Nahuel Gallo no es un espía ni un insurgente; es un pibe de Mar del Plata que terminó atrapado en el delirio paranoico de un régimen que, en sus últimos estertores, veía enemigos en cada esquina. Detenido bajo cargos ridículos de “conspiración” y “terrorismo”, Gallo se convirtió en el rostro argentino del horror en El Helicoide, ese agujero negro de los derechos humanos donde la dignidad va a morir.
Su liberación no sería un gesto de “humanidad” de los Rodríguez, no nos equivoquemos. Sería el resultado directo de la nueva realidad hemisférica: sin el jefe máximo y con los Estados Unidos marcando la cancha, a los jerarcas que quedan solo les queda negociar su propia sobrevida entregando a los rehenes que usaban como moneda de cambio.
Entre la esperanza y la cautela
En Argentina, la noticia se recibió con un suspiro de alivio contenido. La familia de Nahuel, que viene peleando contra el silencio y la burocracia, sabe que hasta que no lo vean bajar de un avión en Ezeiza, nada está garantizado. Jorge Rodríguez anunció las liberaciones como parte de un “proceso de pacificación nacional”, un eufemismo barato para describir la rendición en cuotas de un sistema que ya no tiene quién lo financie.
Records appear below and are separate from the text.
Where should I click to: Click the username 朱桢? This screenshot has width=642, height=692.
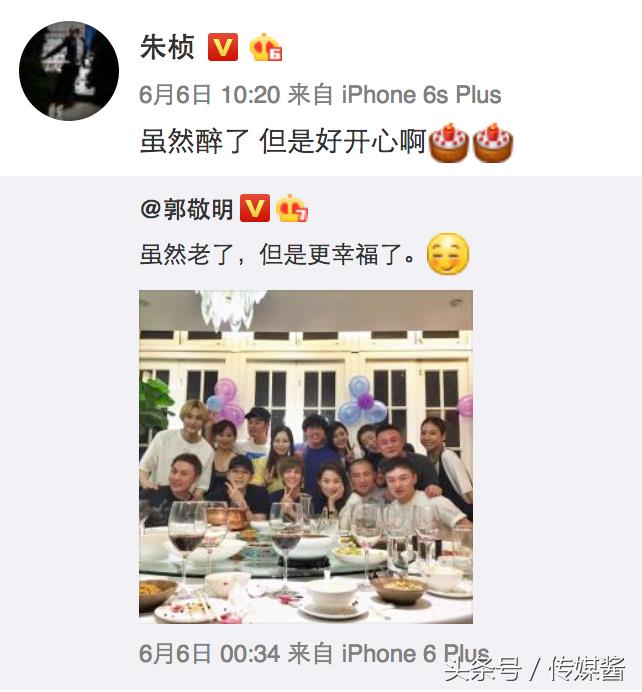pyautogui.click(x=167, y=47)
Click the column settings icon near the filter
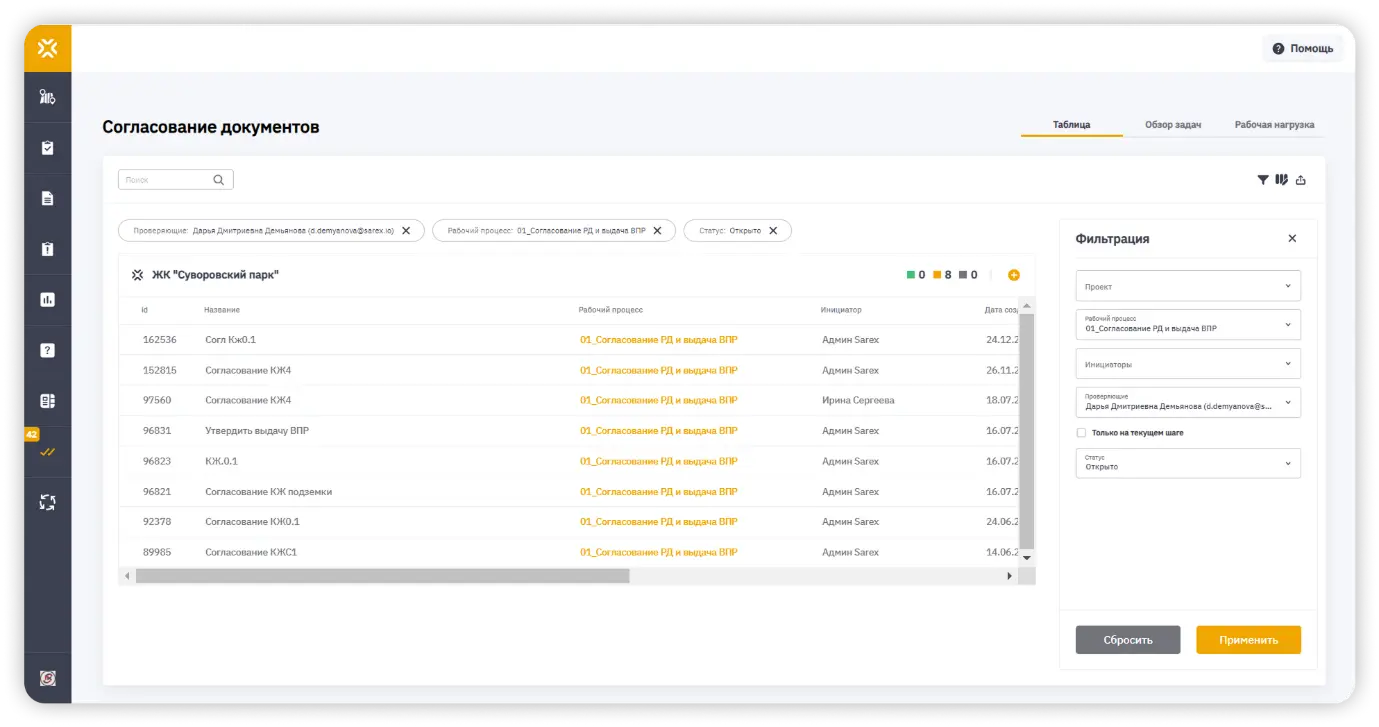 (1281, 177)
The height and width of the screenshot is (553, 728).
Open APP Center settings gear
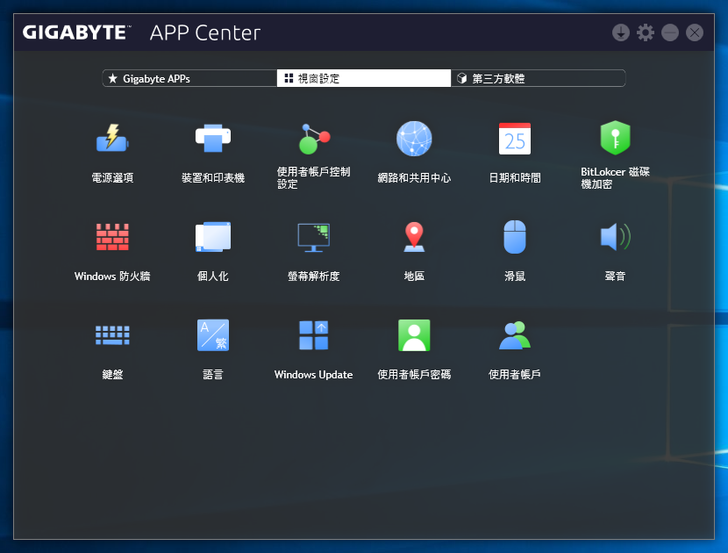pyautogui.click(x=646, y=33)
La liberación de presos políticos es, en realidad, el desmantelamiento de la estructura de terror que sostuvo al chavismo durante décadas. Cada opositor que sale, cada extranjero que recupera su libertad, es un clavo más en el ataúd de una ideología que solo produjo hambre y persecución.
Festejamos cada segundo de libertad que se le arrebate a la dictadura venezolana. Que Nahuel Gallo esté cerca de volver a abrazar a los suyos en Mar del Plata es una victoria de la presión internacional y de la resistencia de un pueblo que no se dobló.
Pero ojo: que el brillo de las liberaciones no nos tape el bosque. Los que hoy anuncian “clemencia” son los mismos que ayer firmaban las órdenes de detención. El retorno de Nahuel será un triunfo, sí, pero también un recordatorio de que en el siglo XXI, las dictaduras se caen cuando se les corta el oxígeno y se les quita el miedo. Esperamos a Nahuel con los brazos abiertos y la memoria intacta.